Obama has an opening with Russia, but at what price?
By Steve Biegun Unlike the clumsy and ill-timed blast that Russian President Medvedev launched at the United States on the day after Barack Obama was elected president, the Russian government now appears to be trying to make more of the opportunities presented by Obama’s inauguration. To wit, Medvedev and Prime Minister Putin have both welcomed Obama’s arrival as an opportunity ...
By Steve Biegun
By Steve Biegun
Unlike the clumsy and ill-timed blast that Russian President Medvedev launched at the United States on the day after Barack Obama was elected president, the Russian government now appears to be trying to make more of the opportunities presented by Obama’s inauguration. To wit, Medvedev and Prime Minister Putin have both welcomed Obama’s arrival as an opportunity to undo NATO’s decision to proceed with a Central Europe-based missile defense system (to defend against a potential threat from Iran) and to hold back Ukrainian and Georgian ambitions to join NATO. Most recently, sources within the Russian Ministry of Defense appear to be hinting at a retreat from their plan (which Medvedev announced in his November 5 speech) to deploy Iskander short range missiles closer to Central Europe, in the Russian exclave of Kaliningrad.
Good news? Perhaps. Here are a few things to consider:
1. The Russian government can and should use the opportunity presented by the U.S. election to arrest the downward spiral in U.S.-Russian relations. Driven by a general American difference toward Russia’s concerns in the world (right or wrong) and an exaggerated sense of injury and overt anti-Americanism by Russian leaders, with a little effort, Medvedev and Obama should be able to show whether there is still a reasonable basis for U.S.-Russian cooperation on many issues.
2. The Russian government is hardly in a position to spend the vast sums necessary to deploy costly new missiles in Kaliningrad as a symbolic gesture against the missile defense sites in Poland and the Czech Republic. In effect, the Russian government — with its economy in tatters and hemorrhaging badly — may be making a virtue out of necessity by walking away from this ill-considered deployment.
3. President Obama should move in a measured but sincere way to strengthen U.S. relations at every level — including at the top — but the top means President Medvedev. It is an objective fact that, today, Putin is the most powerful politician in Russia. Even with the election of Medvedev last year, it was not possible for President Bush to shift the locus of relations away from Putin, who had been his interlocutor for seven years. Now, with Obama in place, the United States can truly test the degree to which Medvedev can be the leader of Russia — and whether his instincts run any closer to the liberal political and market thinking that Washington hopes for.
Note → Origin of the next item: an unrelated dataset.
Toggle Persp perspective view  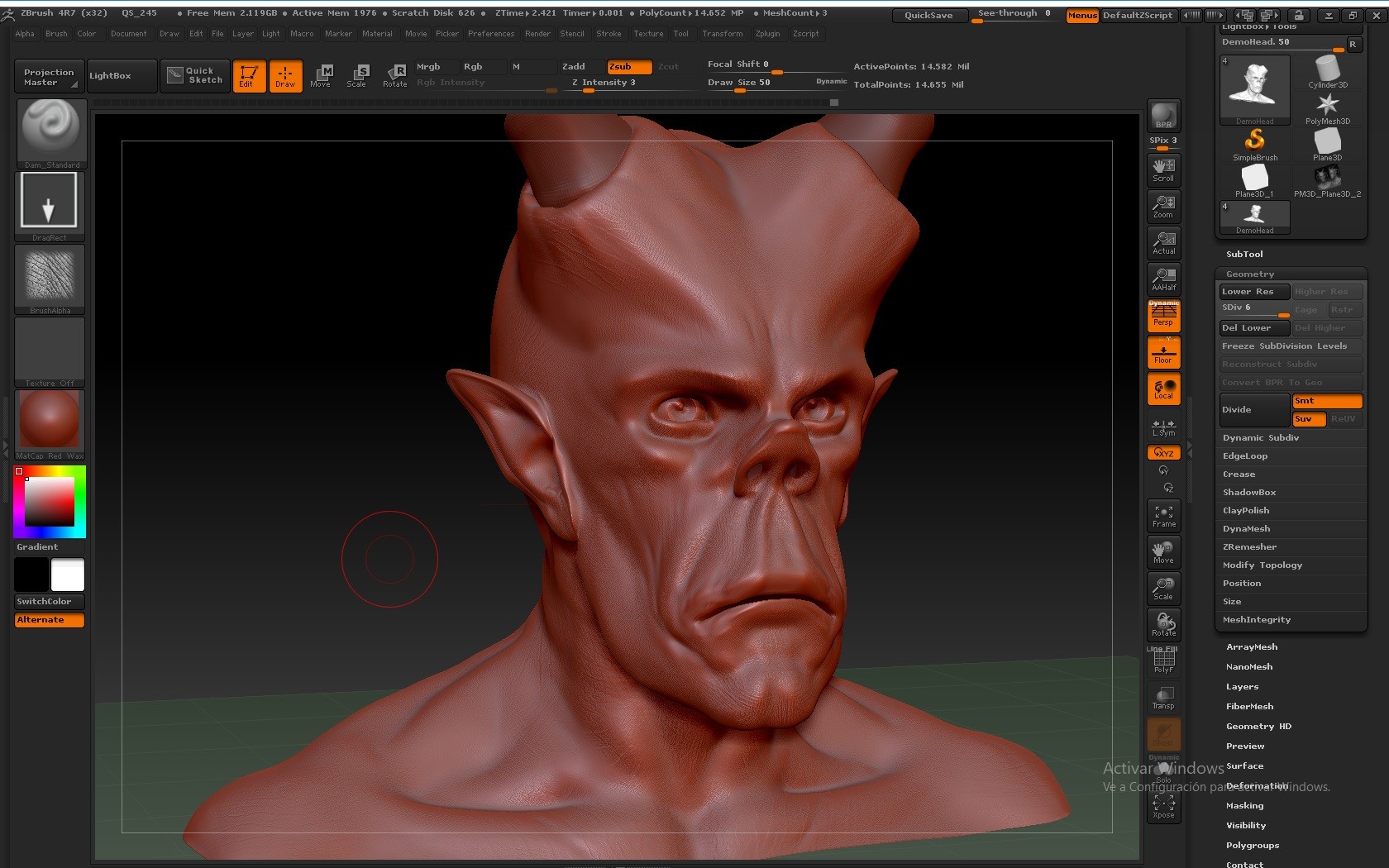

4. Obama has to beware that the Russian piper will want to be paid. During the campaign, Obama fudged questions on the NATO missile defense by saying he wanted to be sure the system was first viable before moving to construct it. Those evasions will not work for long as president: Either the system will have to be built or the Czech and Polish governments, which committed to its construction at significant political risk, will have to be cut loose. All of this is complicated of course by Iran’s continued aggressive pursuit of both a nuclear weapon and a long range missile delivery system (and Russia’s unhelpful role in ending those pursuits).
5. The Russian government’s other demand is to reject Ukrainian and Georgian desires to join NATO. For nearly two decades, the United States has held inviolable the right of all European nations to make a sovereign choice of the institutions (e.g. NATO) that they will join to ensure their security. To rebuff outright the Ukrainian and Georgian desires to join NATO is likely to have a steep cost both in terms of the message it sends to struggling democracies in Central and Eastern Europe as well as the encouragement it gives to Russian irredentists.
So, it is a good thing the Russian government is signaling a desire to ease tensions. And both we and Russia are better off if the Iskander missiles are not deployed to Kaliningrad. But it should also be understood that this is still the preliminaries — positioning in advance of the three, real conversations that are likely to take place in the coming year between Medvedev and Obama (in London at the G-20 Summit in April, in Italy at the G-8 in July, and in Singapore at the APEC Summit in September).
Bottom line: Central and Eastern Europeans beware. Early handicapping is that the NATO missile defense system is dead and that Ukrainian and Georgian ambitions to join NATO will be on the slow boat to China.